Complaints Against Diocese Of Lexington. An attorney wants to file a revised complaint against the Roman Catholic diocese of Lexington and Covington that names 19 new alleged victims of sexual misconduct by priests and accuses church officials of knowing as early as 1945 that one of the priests was preying on children.
Fayette Circuit Judge Mary Noble could hear arguments next week on whether to allow the new plaintiffs and some new allegations into the suit, which was filed last year on behalf of four men and one woman who alleged that they had been molested as children by the Revs. Leonard Nienaber, Edward Francis Murray, John Modica, Joseph Pilger and other, unidentified priests.
The amended complaint also names those to whom abuse allegedly was reported, including former Lexington Diocese Bishop J. Kendrick Williams and Sisters Mary Kevan Seibert and Mary deLillis, who were principals of Mary Queen of the Rosary’s elementary school, where Nienaber visited daily and taught and where most of the abuse is alleged to have occurred.
The suit names both the dioceses of Lexington and Covington. The Lexington Diocese has asked that it be struck from the suit because it did not exist until Pope John Paul II created it in 1988 well after the alleged molestation took place. Noble has yet to rule on that motion.
“I don’t think this complaint raises any allegations about the Diocese of Lexington at all,” John Famularo, the diocese’s attorney, said yesterday. “All the allegations occurred before we were created. We didn’t know about it and we certainly didn’t assume liability.”
Diocese denied allegations
In its court response to the suit as it was filed before the amended complaint was filed Monday, the Lexington Diocese denied allegations that it failed to report abuse by priests and also said, in part, that the plaintiffs’ claims were barred because of their own “contributory or comparative negligence.”
William Moran of Cincinnati, attorney for the Diocese of Covington, was out of the office yesterday and could not be reached. Lexington was part of that diocese before 1988.
Williams, who resigned as head of the Lexington Diocese last year, and Seibert have both given sworn statements denying any knowledge of abuse by priests.
Modica, reached yesterday in Melbourne, Ky., denied an allegation by R.J. Bailey of Lexington, who claims in the new complaint that he was abused by the priest in 1977.
Pilger, of Lexington, declined to comment on the allegation of Daniel Willett of Florida, who claims he was abused in 1962 at St. Paul’s School in Lexington. Pilger pleaded guilty in 1995 to abusing three brothers when he was their pastor in the 1960s.

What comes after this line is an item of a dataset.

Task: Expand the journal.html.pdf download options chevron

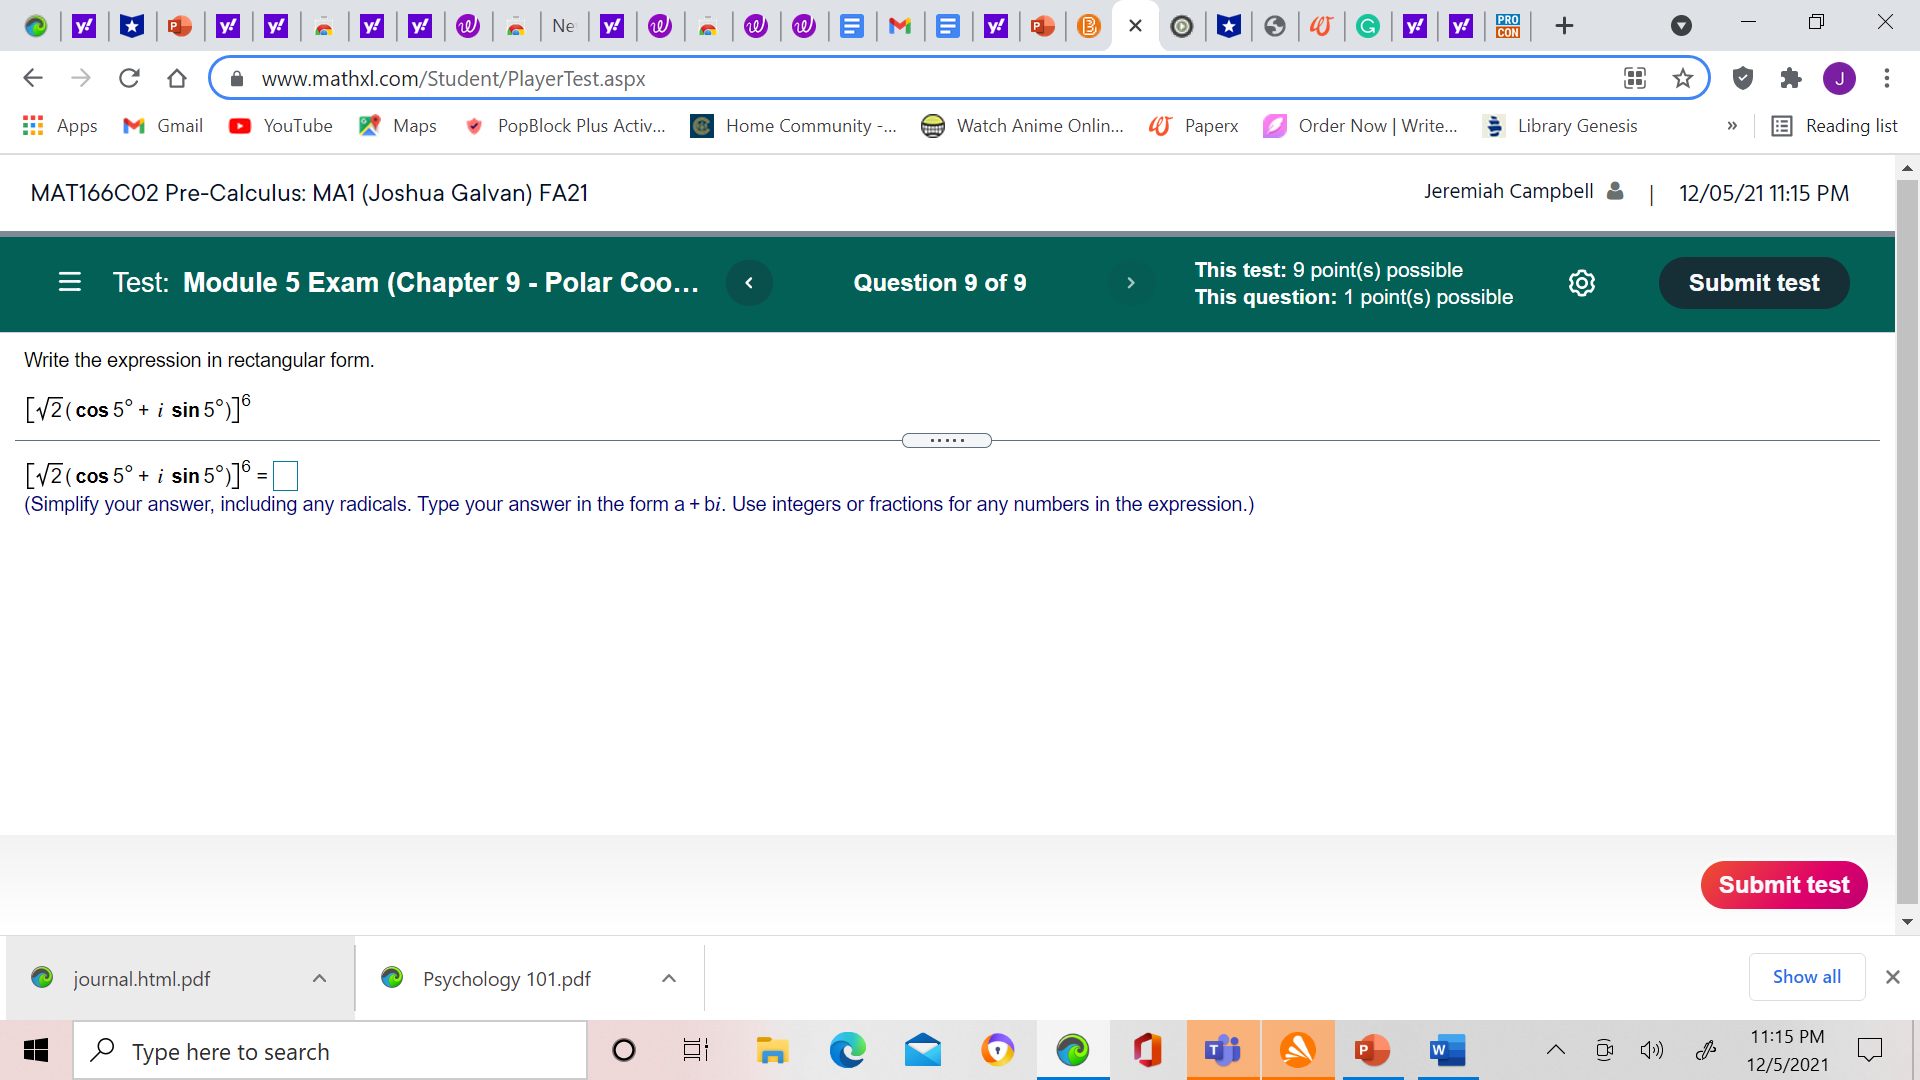Action: click(x=319, y=978)
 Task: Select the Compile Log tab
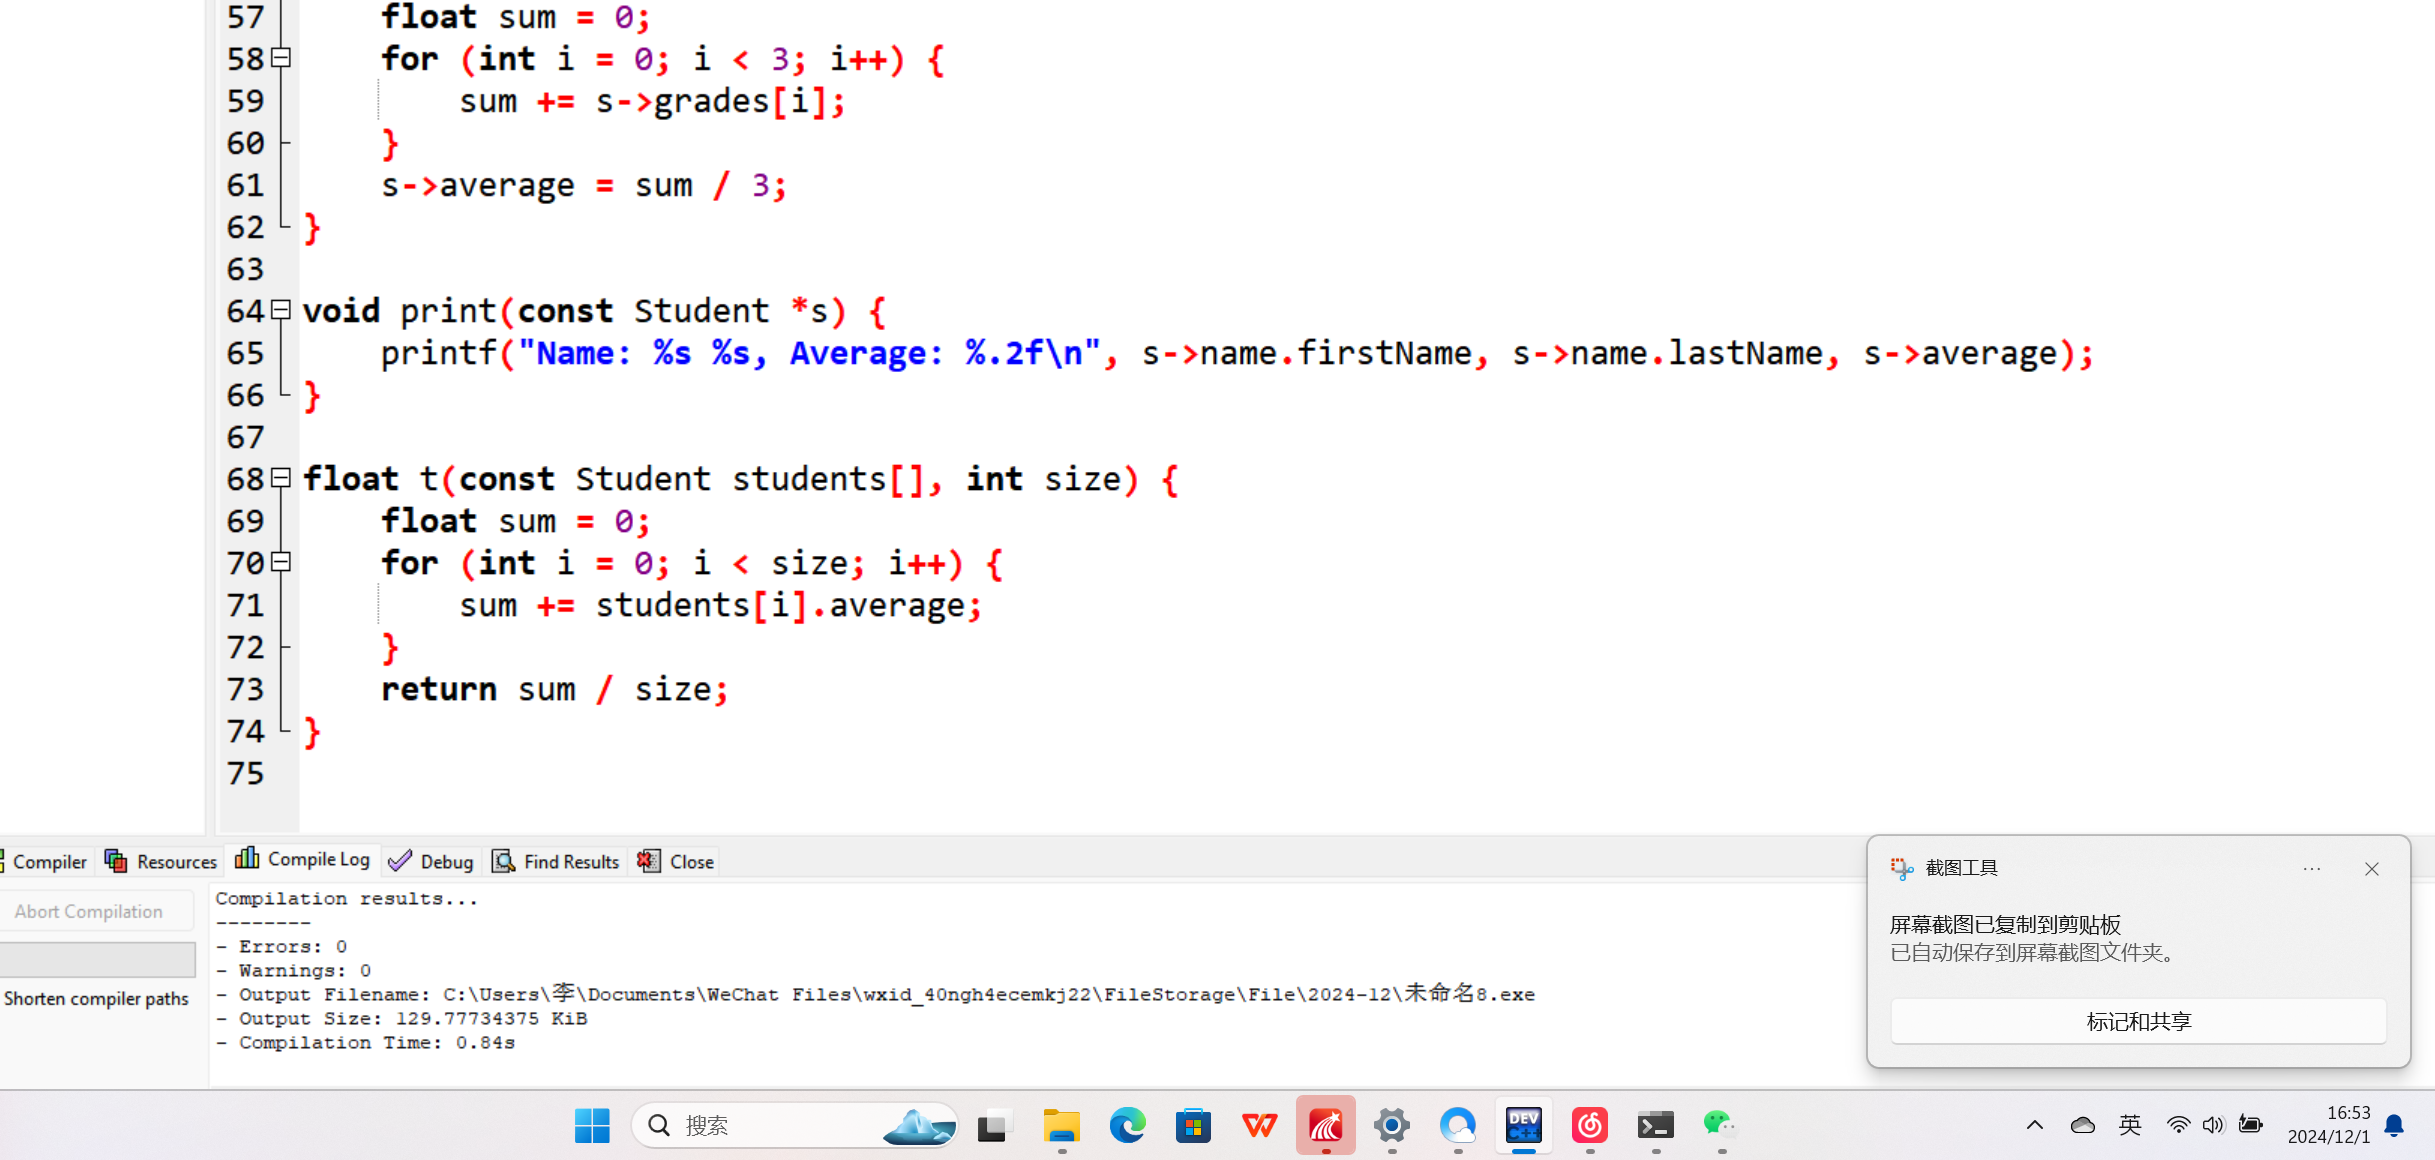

The whereabouts of deLillis could not be determined yesterday. Murray is dead.
Nienaber, a priest since 1934, could not be reached; he is accused of abuse by 17 of the 19 would-be plaintiffs who moved to enter the case Monday. He was charged in Fayette County in 1993 with 39 counts related to child molestation and pleaded guilty to 10 felonies. As part of his plea bargain, he was dispatched to serve 10 years at a place in Missouri called the Servants of Paraclete, a Roman Catholic organization that treats pedophile priests, according to the complaint. He remains there to this day.
16 plaintiffs are women
Of the 19 new plaintiffs who want to join the lawsuit, 16 are women, making it an unusual case against the church compared with others filed nationwide, mostly by male plaintiffs.
“To the best of my knowledge, this is now the largest number of women in any action in the country,” said Lexington attorney Robert Treadway, who represents the plaintiffs.
“This litigation is veering toward focusing more on women than men.The abuse of women and young girls may be one of the untold stories in this whole saga of sexual abuse.”
Not all of the women in the new complaint were Catholic parishioners, although most were at Mary Queen of the Holy Rosary school. Three of them claim that they lived in the neighborhood around the school when they were between 10 and 13 years old and were assaulted by Nienaber as they played on church grounds or walked through Southland Park.
The suit seeks compensatory and punitive damages against both the Lexington and Covington dioceses, and cites the charter Catholic bishops passed last year “for the protection of children and young people,” a document that says, in part: “As bishops … we also take responsibility for dealing with this problem strongly, consistently and effectively in the future.”
The only way the church can do that, Treadway says in his amended complaint, “is through just compensation for the victims of such abuse.”